Does the condition of Gaithersburg High give our students their best opportunity to succeed? Is the county giving that school's students the same opportunity it is providing to students at Bethesda-Chevy Chase, Churchill, Blair and Richard Montgomery -- four of the schools it has modernized over the past 10 years? I submit that the answer is a clear and emphatic "no."

Thankfully, we have a lot of moral support for our plight.

Superintendent Jerry D. Weast has said that Gaithersburg's modernization is "long overdue" and "absolutely necessary."

Gaithersburg officials are on record saying that replacement of Gaithersburg High's building is "critical to providing a facility that promotes quality education of our students."

The Montgomery Village Foundation, representing more than 40,000 residents of Montgomery Village, said: "We cannot emphasize strongly enough that the condition of the Gaithersburg High School facilities is deplorable and negatively impacts students and teachers."

But only the school board and County Council can give us relief.

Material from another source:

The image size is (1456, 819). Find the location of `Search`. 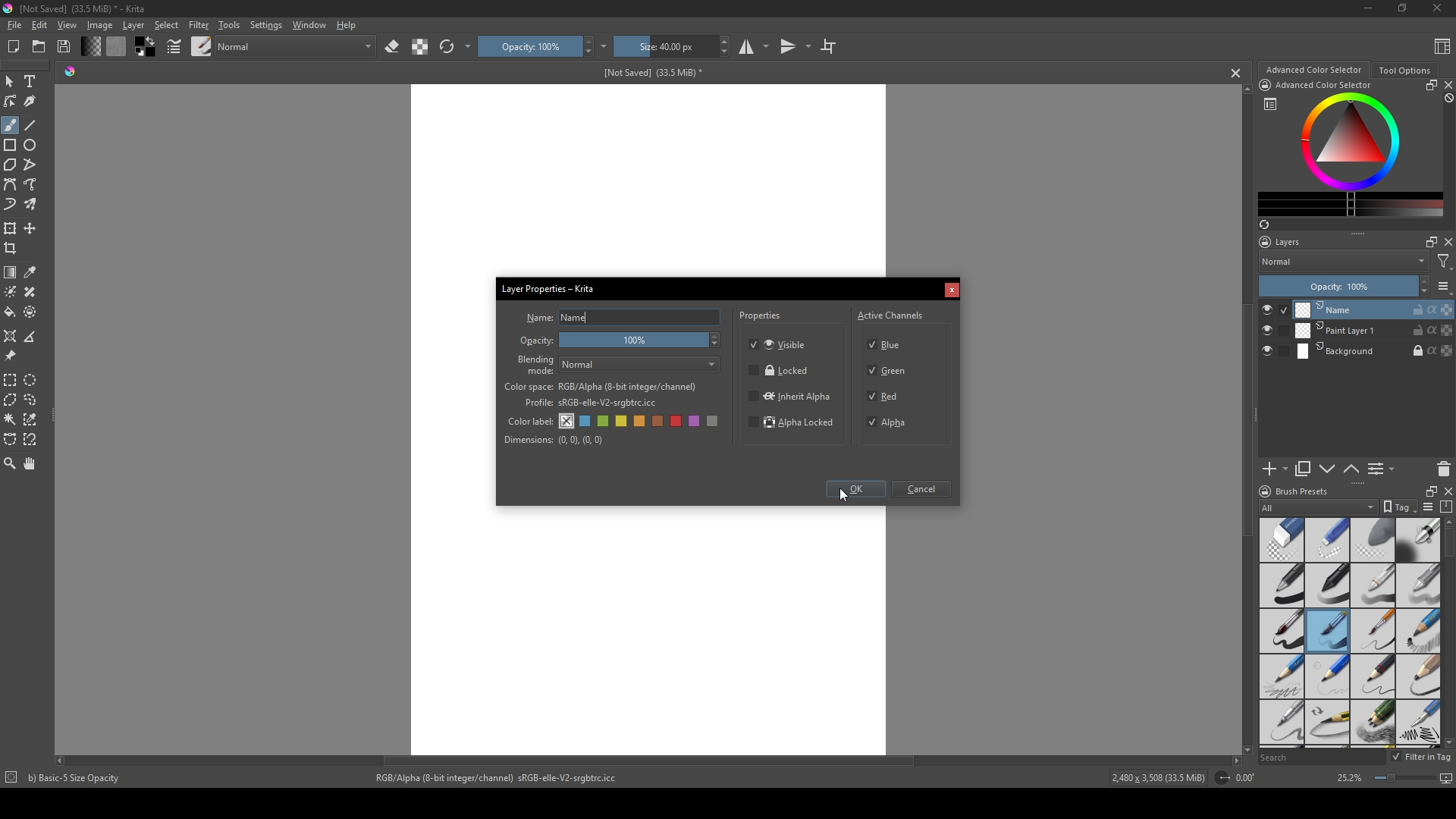

Search is located at coordinates (1321, 757).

If our decisions are to be guided first and foremost by what is best for the students, then the board must ensure that it funds the modernizations on its current schedules. They need to become the board's top priority. Board members must fund these projects with the first dollars in the budget, not the last.

At a recent board work session, school system staff members referred to the modernizations as "the elephant in the room." They are right in one respect: The elephant does not go away if they ignore it. It did not go away when the modernizations were deferred last year. And it will not go away if they are delayed yet again. On the contrary, the elephant becomes a bigger and more complex problem the longer one tries to pretend it does not exist.

So, if the communities of Paint Branch, Gaithersburg, Wheaton and Seneca Valley are "elephants," they are fed up with being neglected, passed over and delayed. It is time for the Board of Education to stop accepting excuses and to complete the modernizations. Now.

Steve Augustino is a resident of Gaithersburg. His daughter is a senior at Gaithersburg High School, and he is co-coordinator for the Gaithersburg cluster of the Montgomery County Council of Parent Teacher Associations.